Q: How is this drug taken?
A: Orally, on an empty stomach.
Q: How long is Didanosine treatment?
A: Lifelong, as part of ART.
Q: Can I use Didanosine if pregnant?
A: Yes, with caution; consult a doctor.
Q: What should I do if I miss a dose?
A: Take it within 6 hours; otherwise, skip it and resume.
Q: Does this nucleoside reverse transcriptase inhibitor cause diarrhea?
A: Yes, diarrhea is possible; report changes.
Q: Can it interact with tenofovir?
A: Yes, monitor levels; consult your doctor.
Q: How should I store Didanosine?
A: At 20–25°C (68–77°F), away from moisture.
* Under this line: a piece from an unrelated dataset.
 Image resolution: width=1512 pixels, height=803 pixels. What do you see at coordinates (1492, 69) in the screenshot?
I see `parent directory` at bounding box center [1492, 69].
16. Regulatory Information
This medication is approved by:
U.S. Food and Drug Administration (FDA): Approved in 1991 (Videx) for HIV treatment.
European Medicines Agency (EMA): Approved for HIV-1 infection management.
Other Agencies: Approved globally for antiretroviral therapy; consult local guidelines.
17. References
- U.S. Food and Drug Administration (FDA). (2025). Videx (Didanosine) Prescribing Information.
- Official FDA documentation detailing the drug’s approved uses, dosage, and safety.
- European Medicines Agency (EMA). (2025). Didanosine Summary of Product Characteristics.
- EMA’s comprehensive information on the medication’s indications and precautions in Europe.
- National Institutes of Health (NIH). (2025). Didanosine: MedlinePlus Drug Information.
- NIH resource providing detailed information on the drug’s uses, side effects, and precautions.
- World Health Organization (WHO). (2025). WHO Model List of Essential Medicines: Didanosine.
- WHO’s consideration of Didanosine for HIV therapy.
- Journal of Acquired Immune Deficiency Syndromes. (2024). Didanosine in HIV Management.
- Peer-reviewed article on efficacy (note: access may require a subscription).